1 and 2 are circuit diagrams showing an example of a conventionally used crystal oscillator for fundamental waves and high-order frequencies, FIG. 3 is a circuit diagram showing an embodiment of the present invention, and FIG. 4 is a circuit diagram showing an example of the present invention. FIG. 1 is a schematic cross-sectional view of a stacked broadband crystal oscillator according to an embodiment of the present invention. 5 to 11 are diagrams showing a method of manufacturing an oscillator according to the present invention.

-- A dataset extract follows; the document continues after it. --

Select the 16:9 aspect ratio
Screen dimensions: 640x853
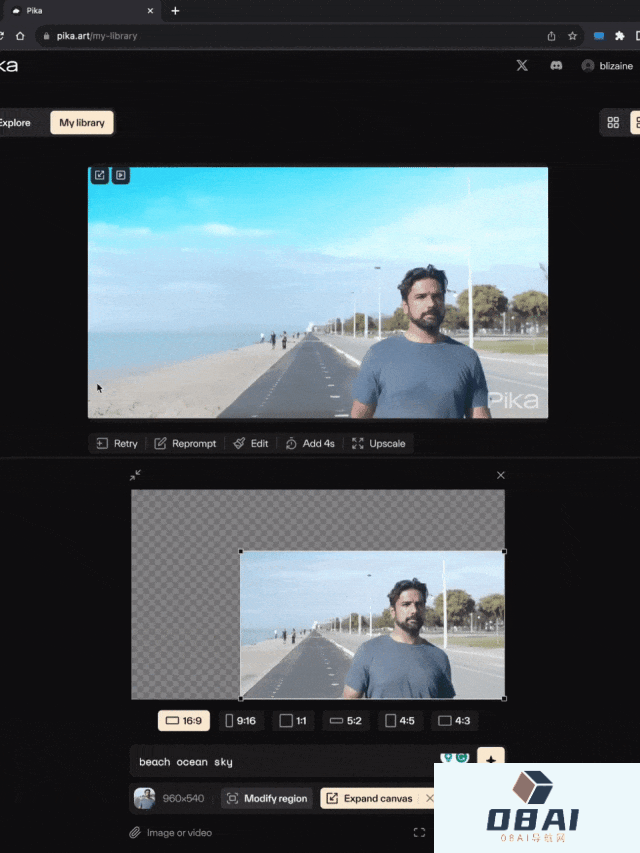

In the figure, 1 to 6 are capacitors, 11 to 15 are resistors,
2 is a crystal resonator, 22 is a transistor, n is an inductor, 31 to 36 are capacitors, 41 to 45 are resistors, 5
1 is an insulator sheet, 52 is a dielectric sheet, 53 is a through-hole portion, 54 is a resistor layer, 55 is a conductor layer, 56 is an internal electrode layer for forming a capacitor, 61 is a resistor forming portion, 62 is a capacitor forming portion, 63 is a connection terminal section, 71 is a crystal resonator, 72 is a transistor, and 73 is a changeover switch. Figure 1 Figure 2 Figure 3 Figure 4 Figure 5 (0) <b) Figure 9

Claims (1)

[Claims] A laminated sintered body formed by laminating and firing an insulator, a dielectric, a conductor, and a resistor, a semiconductor element and an inductor installed on its surface, a plurality of piezoelectric vibrators, and among the plurality of piezoelectric vibrators. A multilayer broadband piezoelectric oscillator is provided with a switch connectable to any one of the multilayer sintered body, in which a capacitor, a resistive element, and a wiring conductor are formed inside the multilayer sintered body. An oscillation circuit is configured including a capacitor, a resistance element, a wiring conductor, the inductor, and a piezoelectric vibrator inside the body, and each of the capacitor and resistance element in the oscillation circuit has one or more replaceable elements. A multilayer voltage-controlled piezoelectric oscillator characterized by the arrangement of a capacitor and a resistance element.